Our multitude of systems that hold data for our service users and staff need to be connected together and shared in a way that is meaningful and useful.

Our service leads are often burdened by manual processes to collect and collate the data they require for their services and for commissioners. Staff do not consistently have sufficient access and training on how to manage their service data to inform their daily care priorities and enhance performance.

“Reports need to be live, rather than a month out of date.” 
Christy Botfield, Operational Lead, 0-19 service Stafford Moorlands

The Trust has an ambition to mature the levels of data management and analytics across the organisation and our Integrated Care Systems (ICS). This will be aligned to industry best practice for data warehousing through cloud services, big data, data lakes, machine learning and artificial intelligence (AI).

Connecting our systems into a consolidated, robust and highly available data-warehousing platform will be the foundation stage for where we need to enhance the use of our organisational, partnership and service user information. 

We must build on the operational dashboard that was developed for the restoration of services due to the COVID-19 impact.

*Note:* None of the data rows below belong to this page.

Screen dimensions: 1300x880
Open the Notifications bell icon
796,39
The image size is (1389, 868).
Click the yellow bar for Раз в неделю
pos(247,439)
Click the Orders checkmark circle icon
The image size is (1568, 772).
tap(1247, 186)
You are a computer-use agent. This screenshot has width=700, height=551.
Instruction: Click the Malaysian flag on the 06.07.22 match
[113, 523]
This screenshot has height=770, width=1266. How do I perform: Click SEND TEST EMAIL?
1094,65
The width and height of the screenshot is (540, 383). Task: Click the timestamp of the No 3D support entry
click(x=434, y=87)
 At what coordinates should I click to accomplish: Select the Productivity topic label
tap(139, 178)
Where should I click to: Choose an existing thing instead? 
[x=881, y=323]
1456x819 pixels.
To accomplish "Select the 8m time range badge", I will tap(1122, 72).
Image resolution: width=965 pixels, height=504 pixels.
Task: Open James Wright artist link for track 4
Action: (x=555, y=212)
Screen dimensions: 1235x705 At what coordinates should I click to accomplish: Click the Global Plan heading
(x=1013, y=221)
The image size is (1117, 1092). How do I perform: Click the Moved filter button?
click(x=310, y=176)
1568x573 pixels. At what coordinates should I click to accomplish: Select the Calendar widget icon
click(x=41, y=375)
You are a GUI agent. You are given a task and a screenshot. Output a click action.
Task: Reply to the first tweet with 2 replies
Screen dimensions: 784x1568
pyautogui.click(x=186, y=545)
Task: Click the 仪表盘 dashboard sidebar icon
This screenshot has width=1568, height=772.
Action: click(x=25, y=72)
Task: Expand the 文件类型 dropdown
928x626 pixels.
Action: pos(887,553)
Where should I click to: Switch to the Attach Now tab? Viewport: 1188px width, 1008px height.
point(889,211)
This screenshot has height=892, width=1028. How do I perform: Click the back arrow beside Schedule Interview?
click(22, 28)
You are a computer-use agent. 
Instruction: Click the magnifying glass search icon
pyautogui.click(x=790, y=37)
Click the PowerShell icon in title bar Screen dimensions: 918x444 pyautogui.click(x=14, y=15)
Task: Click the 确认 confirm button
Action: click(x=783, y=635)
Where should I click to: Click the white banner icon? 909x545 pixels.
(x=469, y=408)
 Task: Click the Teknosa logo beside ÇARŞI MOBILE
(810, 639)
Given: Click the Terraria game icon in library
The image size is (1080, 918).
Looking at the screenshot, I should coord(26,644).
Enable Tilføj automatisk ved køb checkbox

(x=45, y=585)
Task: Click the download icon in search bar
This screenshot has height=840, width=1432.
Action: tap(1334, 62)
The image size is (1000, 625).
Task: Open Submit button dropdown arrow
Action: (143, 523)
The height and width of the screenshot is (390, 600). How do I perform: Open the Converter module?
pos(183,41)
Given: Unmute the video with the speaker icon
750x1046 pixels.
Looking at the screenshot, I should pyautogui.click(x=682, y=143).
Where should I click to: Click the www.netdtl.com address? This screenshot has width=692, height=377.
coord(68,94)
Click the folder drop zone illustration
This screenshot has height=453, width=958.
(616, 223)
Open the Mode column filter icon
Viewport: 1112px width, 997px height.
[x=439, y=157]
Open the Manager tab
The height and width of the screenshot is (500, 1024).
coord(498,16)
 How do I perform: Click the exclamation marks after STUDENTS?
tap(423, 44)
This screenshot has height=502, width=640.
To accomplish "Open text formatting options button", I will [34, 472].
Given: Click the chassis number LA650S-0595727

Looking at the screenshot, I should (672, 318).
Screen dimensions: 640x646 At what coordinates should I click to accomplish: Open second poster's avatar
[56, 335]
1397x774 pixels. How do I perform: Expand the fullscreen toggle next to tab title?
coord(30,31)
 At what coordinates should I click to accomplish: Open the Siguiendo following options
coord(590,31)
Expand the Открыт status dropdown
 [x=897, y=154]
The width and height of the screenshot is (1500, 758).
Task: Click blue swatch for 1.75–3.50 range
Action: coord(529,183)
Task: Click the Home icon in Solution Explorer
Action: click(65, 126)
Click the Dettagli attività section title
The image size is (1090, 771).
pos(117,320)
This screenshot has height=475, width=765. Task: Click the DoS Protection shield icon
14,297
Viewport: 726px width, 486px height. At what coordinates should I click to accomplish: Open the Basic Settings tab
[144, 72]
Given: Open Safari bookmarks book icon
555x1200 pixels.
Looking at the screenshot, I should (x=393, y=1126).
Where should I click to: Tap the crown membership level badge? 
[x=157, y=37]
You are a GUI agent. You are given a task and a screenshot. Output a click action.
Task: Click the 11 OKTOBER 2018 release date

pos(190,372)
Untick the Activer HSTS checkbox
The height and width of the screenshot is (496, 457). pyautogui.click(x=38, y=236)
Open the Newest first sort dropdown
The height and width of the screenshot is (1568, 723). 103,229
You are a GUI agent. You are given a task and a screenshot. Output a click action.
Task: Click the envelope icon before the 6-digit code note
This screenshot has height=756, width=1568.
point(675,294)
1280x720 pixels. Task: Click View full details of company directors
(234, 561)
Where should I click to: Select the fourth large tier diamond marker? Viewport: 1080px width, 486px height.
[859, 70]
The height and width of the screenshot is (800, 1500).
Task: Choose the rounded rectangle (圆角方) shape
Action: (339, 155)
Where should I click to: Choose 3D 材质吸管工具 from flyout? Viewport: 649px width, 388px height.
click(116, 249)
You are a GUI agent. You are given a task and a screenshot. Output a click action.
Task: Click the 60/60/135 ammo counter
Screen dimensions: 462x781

This dashboard collated Trust-wide data on the activity of the Trust’s clinical and care services into a single view. We want to state in real-time the operational Key Performance Indicators (KPIs) including number of service users within each care service, our waiting list sizes and the Did Not Attend (DNA) rates across every service in the Trust.

Through the development of the data warehouse platform, we will be better equipped to deliver rapid configuration of business intelligence reporting and dashboard analytics. This will be made available for all of the organisation’s services and staff. This will reduce the manual administration of data through Excel spreadsheets in use across all service areas.

“There is an industry to reporting that is beyond manual. The volume of reports means capacity within certain teams is consumed by creating reports.”
John Costello, Quality Improvement Lead

Business Intelligence (BI) will automate its activity and the activity of corporate and clinical operational teams in collating and preparing reports.  

Our enhanced capability for reporting and self-service dashboards will improve the delivery of statutory, regulatory, national and local commissioner reporting. This will also reduce the volume of requests for local bespoke reports from across our services. 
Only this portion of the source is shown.